Hillary Clinton made it clear this week that she is not just seeking votes, she is seeking to overhaul the way we vote. At speeches in Texas, Clinton railed against voter ID laws, praised efforts to expand early voting periods, and made the case for automatic voter registration. In the latter case, Clinton believes every American who turns 18 should be automatically registered to vote. She also would like to see everyone already over 18 registered in a similar way, though she declined to say how she would make this happen.
Clinton’s remarks on automatic voter registration come only months after President Obama mentioned the prospect of mandatory voting. Obama wasn’t proposing legislation by any means, but it’s clear that the Democrats feel the way forward is to get as many people to the polls as possible. Especially if the rules are so vague that even non-citizens are easily able to cast a ballot.
These proposals are difficult to fight because Republicans risk appearing as though they want to suppress certain voters when they make the case against these policies. And of course, that’s part of it. But that’s not all of it by a long shot. We owe it to our electoral system to make sure it is as free of fraud as we can get it. By following Clinton’s lead, it would be harder than ever to make sure that every vote is legitimate.
Automatic registration and mandatory voting go to another problem, and it’s one worth pausing to consider. Quite frankly, what is the benefit to making it easier for people to vote? It’s already about as easy as it can get.

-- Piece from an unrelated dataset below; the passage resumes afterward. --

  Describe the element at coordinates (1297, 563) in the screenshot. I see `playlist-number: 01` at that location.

When we start talking about making it even easier (or mandatory), what portion of the population are we reaching out to? We’re reaching out to those unwilling to endure even the tiniest burdens of participation. In other words, those who couldn’t care less about elections. Is our country improved by bringing these people into the voting booth?
True the Vote issued a statement that said, “Clinton’s embrace of mandatory or ‘universal’ voter registration may sound above reproach, but the actual means to accomplish such a policy would risk substantial voter dilution for citizens.”

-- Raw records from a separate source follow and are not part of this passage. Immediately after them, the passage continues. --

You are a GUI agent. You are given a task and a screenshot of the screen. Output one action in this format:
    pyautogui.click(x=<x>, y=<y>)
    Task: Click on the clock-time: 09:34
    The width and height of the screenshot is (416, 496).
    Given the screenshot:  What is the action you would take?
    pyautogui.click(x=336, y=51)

As an American citizen, you have the right to make your voice heard. But those rights come with certain civic responsibilities. If you care enough to vote, you should care enough to get informed. If you care enough to vote, you should care enough to get registered. And if you don’t care enough to take these small steps, then maybe you don’t care enough to vote.
Clinton and Obama make it sound as though they want to make us a more democratic country. In truth, they want the ignorant, the illegal, and the fraudulent to decide elections from here on out. That is, after all, their constituency.